Jardim de chuva contra enchentes
Onde: Curitiba • 01 de Abril - 2026 |Projetado junto com a drenagem da casa, ele capta a água do telhado e das áreas impermeáveis e a infiltra lentamente no solo, ajudando a reduzir alagamentos.
Com chuvas cada vez mais intensas nas cidades, arquitetos e paisagistas começam a recorrer a um sistema simples e eficiente: o jardim de chuva. A solução consiste em definir e projetar uma área do terreno para captar, reter temporariamente e infiltrar a água da chuva no solo, em vez de deixá-la escoar rapidamente para ruas, bueiros ou redes pluviais.

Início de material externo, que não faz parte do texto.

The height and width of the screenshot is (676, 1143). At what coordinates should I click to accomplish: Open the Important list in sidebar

Um jardim de chuva não é apenas um canteiro comum, como um gramado, e precisa ser projetado junto com o sistema de drenagem da casa: calhas, condutores, pisos permeáveis e áreas de infiltração. Primeiro, é preciso entender o fluxo da água no terreno. O jardim de chuva deve ficar em um ponto aonde a água naturalmente chega — por exemplo, onde desemboca uma calha, ao lado de uma área impermeável ou em uma pequena depressão do lote. Se ele for colocado no lugar errado, a água pode simplesmente não chegar ali ou, ao contrário, acumular em excesso.

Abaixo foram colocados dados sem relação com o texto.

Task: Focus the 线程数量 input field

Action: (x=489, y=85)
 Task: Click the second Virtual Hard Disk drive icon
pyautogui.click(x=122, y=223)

Sua estrutura é montada da seguinte forma: depressão no terreno (20 a 40 cm mais baixa que o entorno), camada de solo filtrante, camada de areia para facilitar infiltração, camada de brita ou cascalho para drenagem e plantas resistentes à variação de umidade.

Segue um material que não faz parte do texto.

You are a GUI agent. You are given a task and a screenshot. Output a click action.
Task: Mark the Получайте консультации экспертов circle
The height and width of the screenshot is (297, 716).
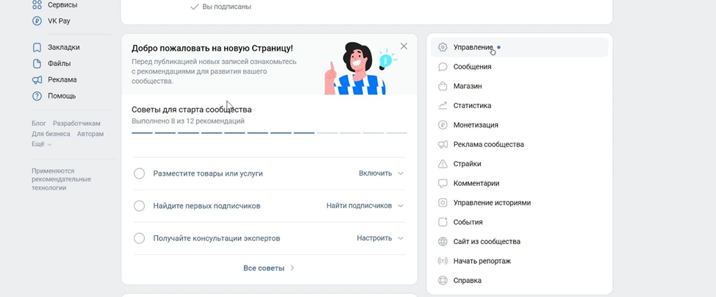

Um jardim de chuva tem muitas vantagens: reduz o alagamento no terreno; diminui sobrecarga da rede pluvial; filtra poluentes da água da chuva; aumenta a permeabilidade do solo e melhora o microclima do jardim. Além da função hidráulica, ele pode ser integrado ao paisagismo como um elemento visual interessante, unindo o útil e ao agradável.